- [REQUIRED TASK]
Please format the material between the lines holding "Image resolution: width=1752" and "tap(512, 358)", inclusive, as a numbered list with no blank lines. Leave the pictures out.

- [DATASET RECORDS]
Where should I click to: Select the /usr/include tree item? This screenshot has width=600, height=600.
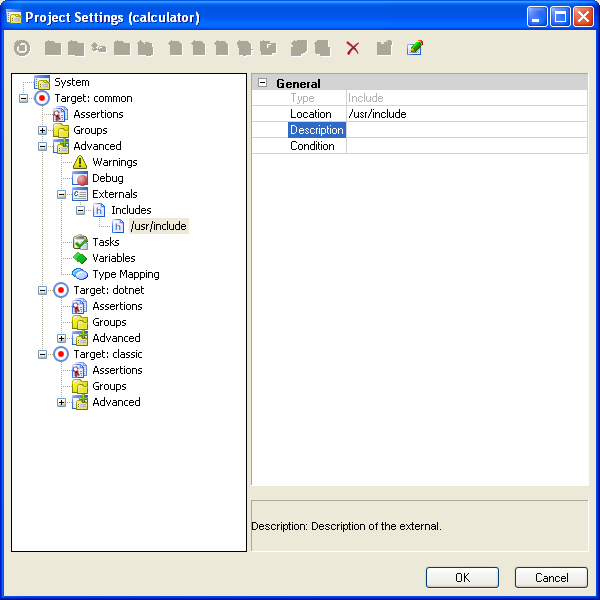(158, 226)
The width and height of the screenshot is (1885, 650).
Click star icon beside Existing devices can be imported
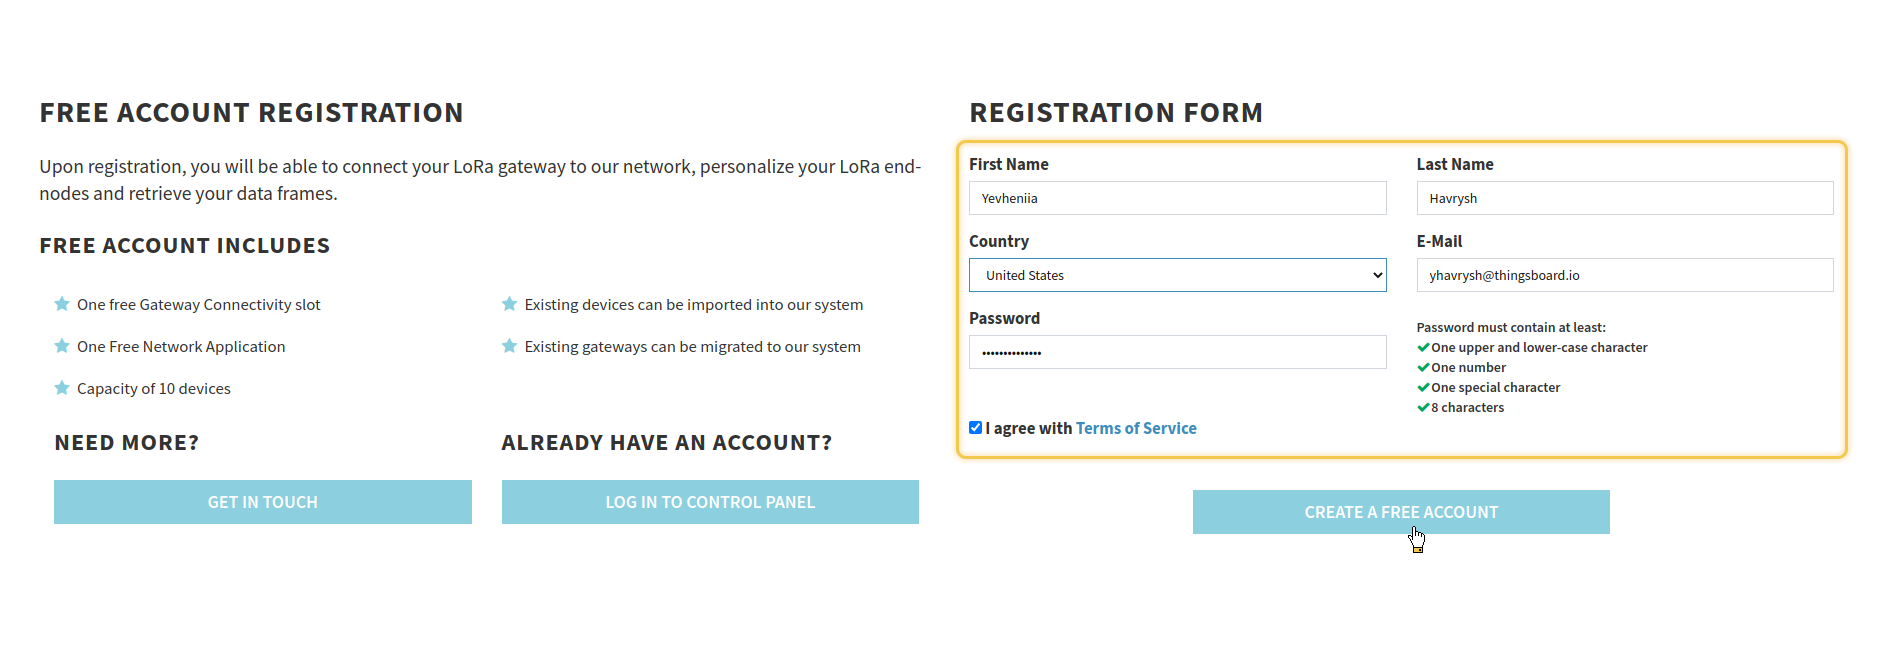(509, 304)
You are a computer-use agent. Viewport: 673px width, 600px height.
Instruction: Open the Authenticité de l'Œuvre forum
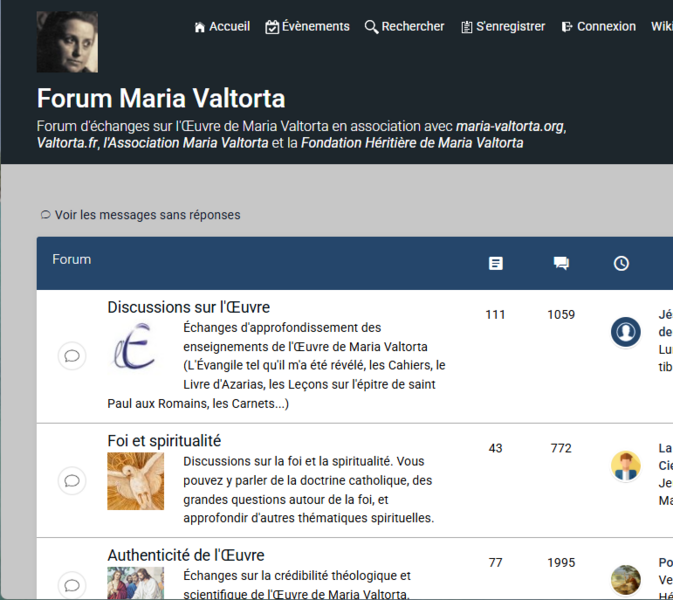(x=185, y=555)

==

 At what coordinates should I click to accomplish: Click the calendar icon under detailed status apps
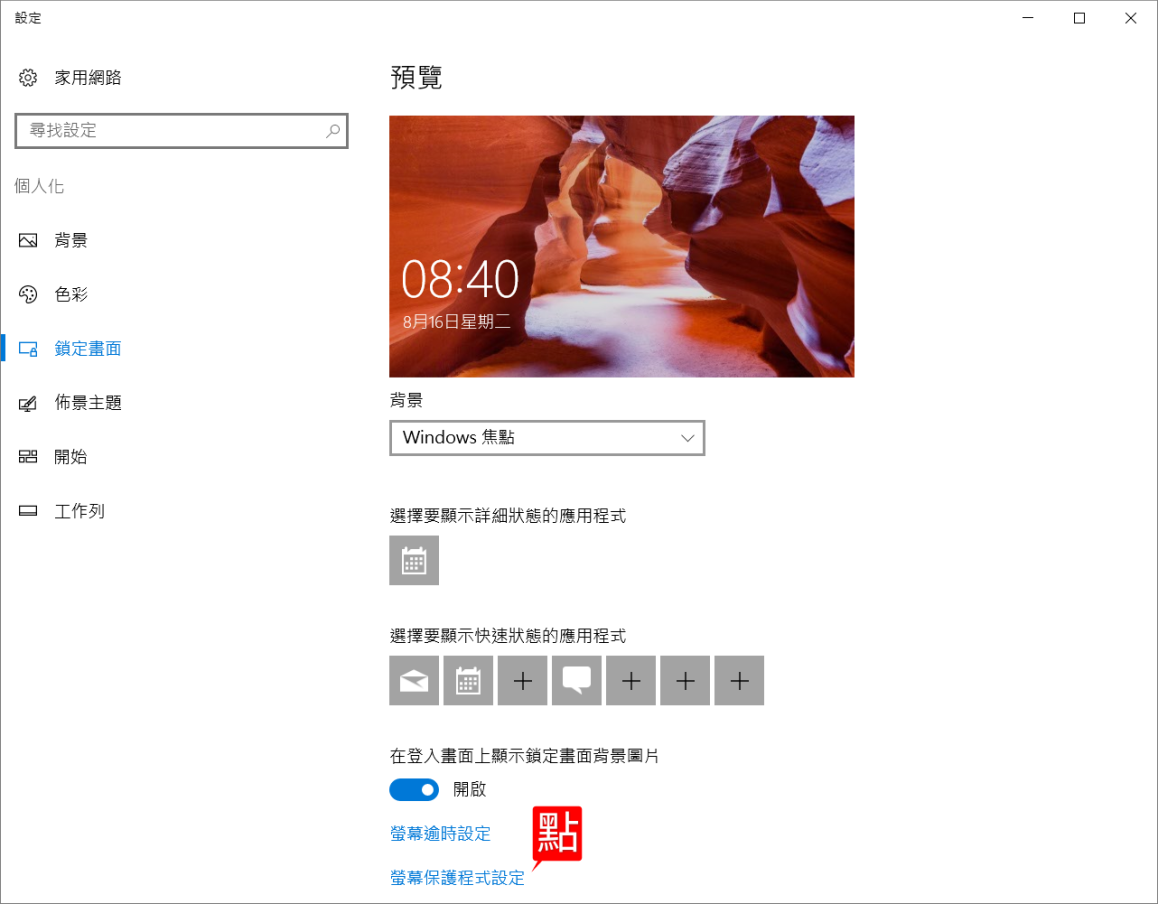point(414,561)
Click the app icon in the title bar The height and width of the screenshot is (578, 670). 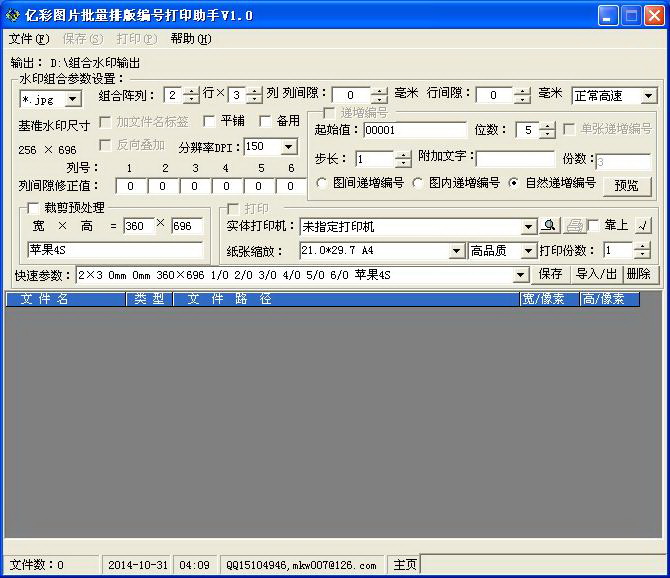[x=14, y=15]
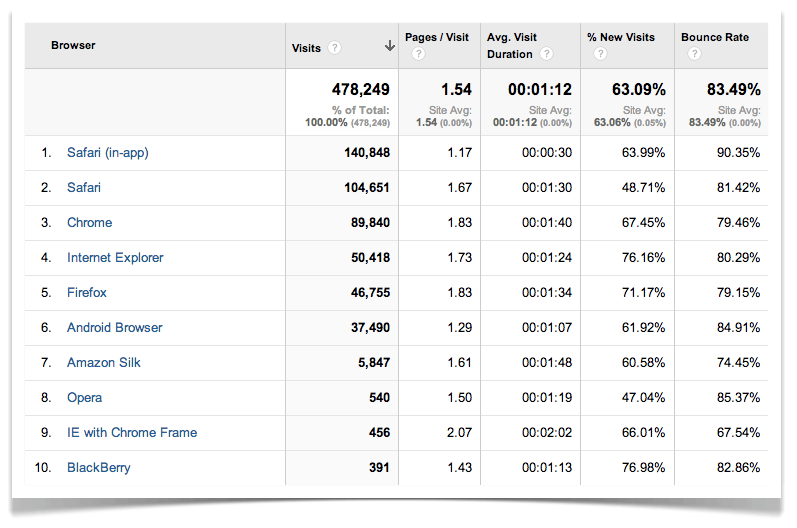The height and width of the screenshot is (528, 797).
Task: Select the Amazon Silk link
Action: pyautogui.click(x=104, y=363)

...

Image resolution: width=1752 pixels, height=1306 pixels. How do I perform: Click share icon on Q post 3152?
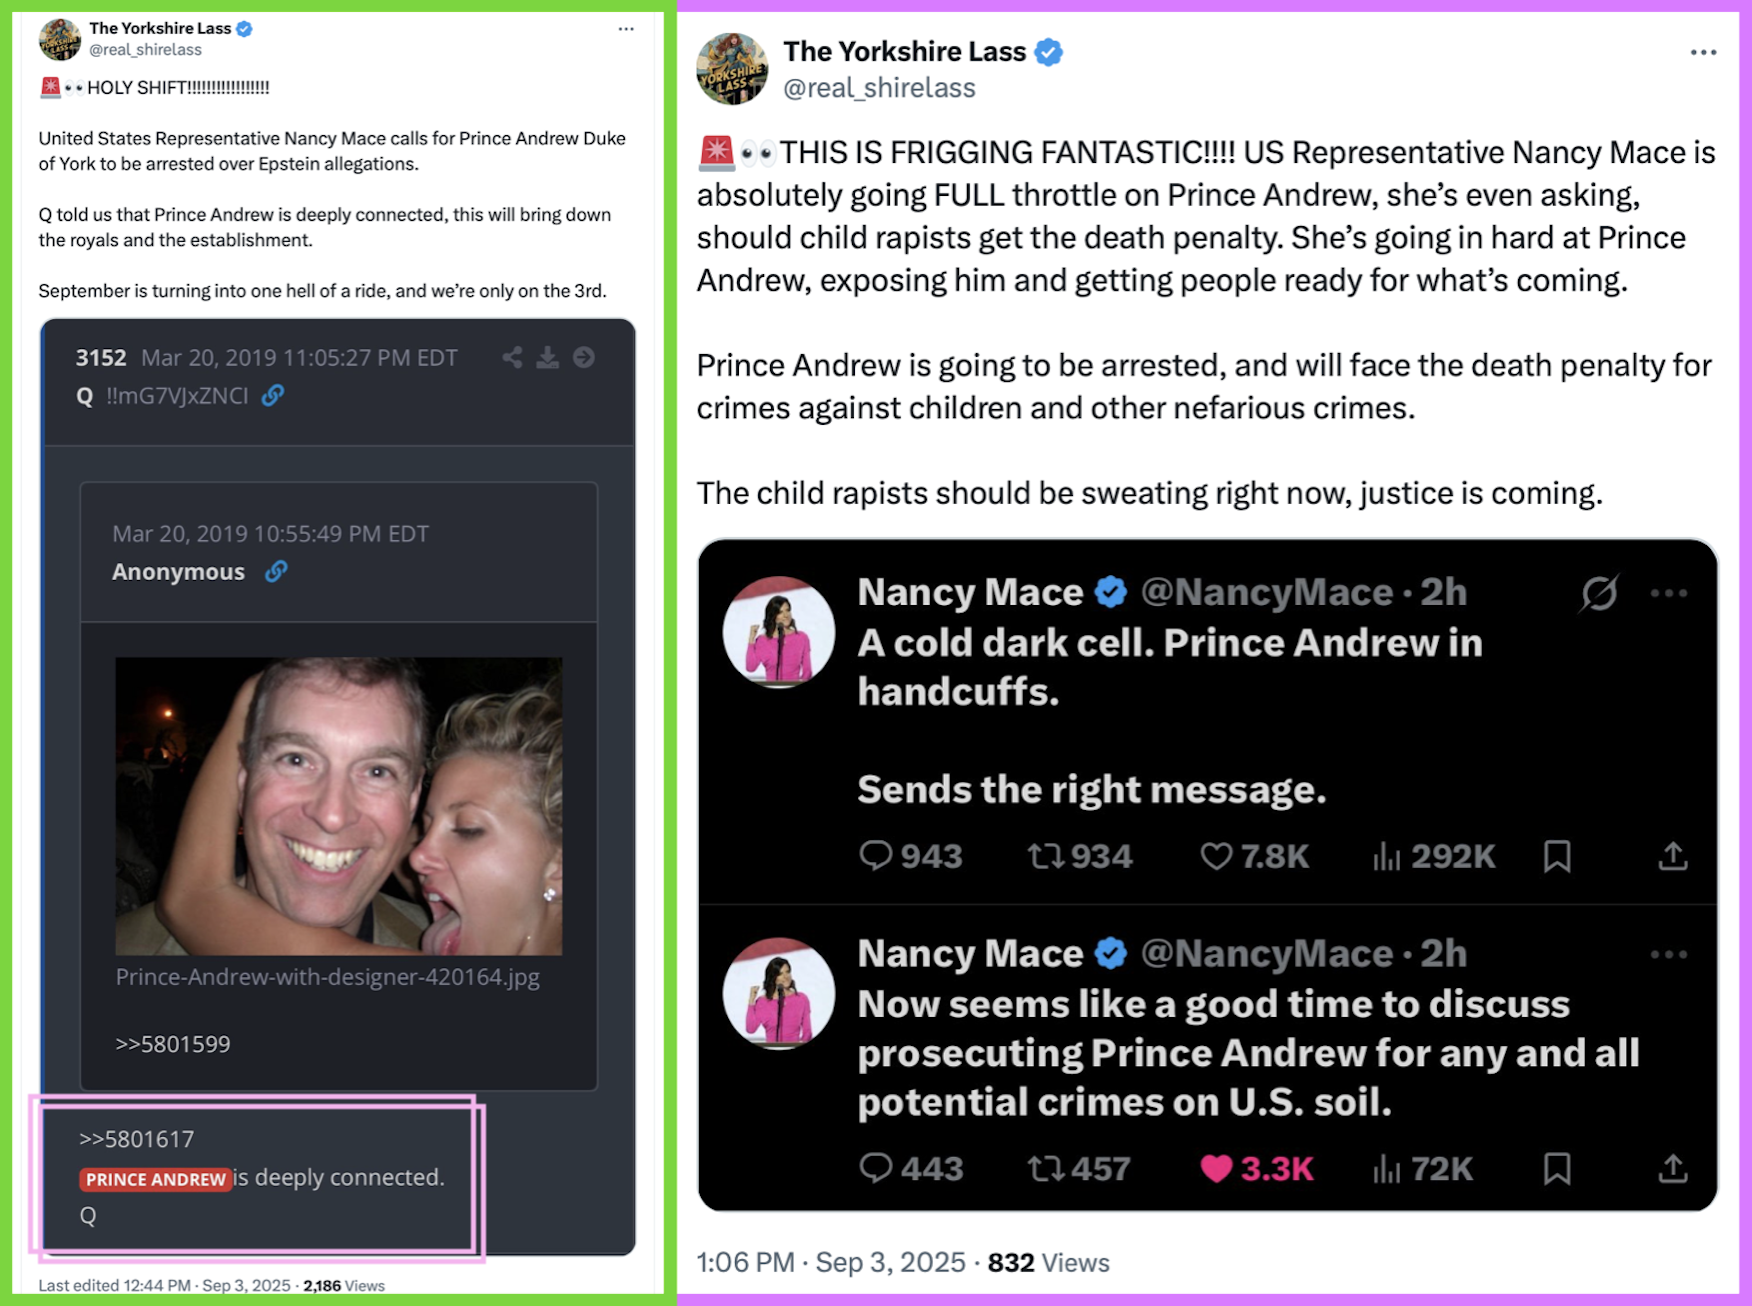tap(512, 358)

- [ANSWER BELOW]
1. Image resolution: width=1752 pixels, height=1306 pixels. How do I perform: Click share icon on Q post 3152?
2. tap(512, 358)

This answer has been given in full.